Exercise inputs:
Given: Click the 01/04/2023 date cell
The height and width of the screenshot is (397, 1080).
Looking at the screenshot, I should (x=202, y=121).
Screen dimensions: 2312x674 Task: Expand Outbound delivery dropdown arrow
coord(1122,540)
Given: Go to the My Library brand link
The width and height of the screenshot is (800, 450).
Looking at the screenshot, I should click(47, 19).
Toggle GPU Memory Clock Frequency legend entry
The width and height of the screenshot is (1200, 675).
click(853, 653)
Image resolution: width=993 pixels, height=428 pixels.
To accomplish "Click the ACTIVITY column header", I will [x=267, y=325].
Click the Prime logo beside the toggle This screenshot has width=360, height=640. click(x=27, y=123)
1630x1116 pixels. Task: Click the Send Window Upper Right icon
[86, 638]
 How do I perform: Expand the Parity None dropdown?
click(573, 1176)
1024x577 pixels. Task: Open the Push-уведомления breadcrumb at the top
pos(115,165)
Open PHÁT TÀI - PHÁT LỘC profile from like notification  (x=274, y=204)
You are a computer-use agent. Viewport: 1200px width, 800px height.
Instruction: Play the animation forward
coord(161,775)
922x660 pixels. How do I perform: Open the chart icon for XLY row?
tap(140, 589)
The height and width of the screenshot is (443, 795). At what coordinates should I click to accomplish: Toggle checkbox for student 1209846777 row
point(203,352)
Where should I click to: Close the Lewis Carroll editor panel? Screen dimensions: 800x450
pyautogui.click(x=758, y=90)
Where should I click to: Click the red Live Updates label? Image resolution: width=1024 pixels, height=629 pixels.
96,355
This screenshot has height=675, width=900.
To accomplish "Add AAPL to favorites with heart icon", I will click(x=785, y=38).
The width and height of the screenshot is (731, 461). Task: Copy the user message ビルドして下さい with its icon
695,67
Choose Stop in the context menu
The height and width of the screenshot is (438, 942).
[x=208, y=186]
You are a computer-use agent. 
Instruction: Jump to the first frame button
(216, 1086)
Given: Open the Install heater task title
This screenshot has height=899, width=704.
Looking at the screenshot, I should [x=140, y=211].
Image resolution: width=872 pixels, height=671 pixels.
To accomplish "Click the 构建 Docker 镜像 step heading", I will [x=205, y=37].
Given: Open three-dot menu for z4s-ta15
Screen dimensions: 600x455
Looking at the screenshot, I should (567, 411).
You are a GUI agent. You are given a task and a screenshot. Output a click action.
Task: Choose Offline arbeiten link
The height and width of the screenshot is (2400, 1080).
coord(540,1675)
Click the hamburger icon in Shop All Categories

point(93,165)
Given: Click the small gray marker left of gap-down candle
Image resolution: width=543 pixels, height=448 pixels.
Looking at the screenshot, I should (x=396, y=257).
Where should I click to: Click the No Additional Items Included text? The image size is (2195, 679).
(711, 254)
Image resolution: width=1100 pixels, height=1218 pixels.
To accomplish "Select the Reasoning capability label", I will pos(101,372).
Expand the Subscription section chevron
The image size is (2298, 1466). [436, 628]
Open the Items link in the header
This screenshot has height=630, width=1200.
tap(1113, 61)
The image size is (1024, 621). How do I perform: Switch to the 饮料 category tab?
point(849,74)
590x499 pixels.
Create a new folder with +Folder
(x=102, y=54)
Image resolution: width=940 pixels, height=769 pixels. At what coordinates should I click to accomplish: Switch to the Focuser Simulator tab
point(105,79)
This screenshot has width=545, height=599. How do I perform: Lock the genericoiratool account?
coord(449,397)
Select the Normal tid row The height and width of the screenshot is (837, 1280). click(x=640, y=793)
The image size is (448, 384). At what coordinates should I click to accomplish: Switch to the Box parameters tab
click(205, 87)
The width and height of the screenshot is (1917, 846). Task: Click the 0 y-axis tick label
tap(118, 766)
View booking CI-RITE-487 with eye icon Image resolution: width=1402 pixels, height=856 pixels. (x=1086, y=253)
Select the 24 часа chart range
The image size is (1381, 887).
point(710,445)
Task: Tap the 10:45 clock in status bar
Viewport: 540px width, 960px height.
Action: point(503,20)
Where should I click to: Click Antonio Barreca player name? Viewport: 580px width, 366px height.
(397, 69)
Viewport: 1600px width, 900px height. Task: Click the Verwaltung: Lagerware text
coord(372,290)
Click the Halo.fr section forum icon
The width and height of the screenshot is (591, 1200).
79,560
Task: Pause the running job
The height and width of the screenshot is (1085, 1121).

Directions: Which lines of the data include the string "will"? Copy each of them.

Completed task:
To accomplish "Click the ACTIVITY column header", I will [x=267, y=325].
To accomplish "Add AAPL to favorites with heart icon", I will click(x=785, y=38).
To accomplish "Click the 构建 Docker 镜像 step heading", I will [x=205, y=37].
To accomplish "Select the Reasoning capability label", I will pos(101,372).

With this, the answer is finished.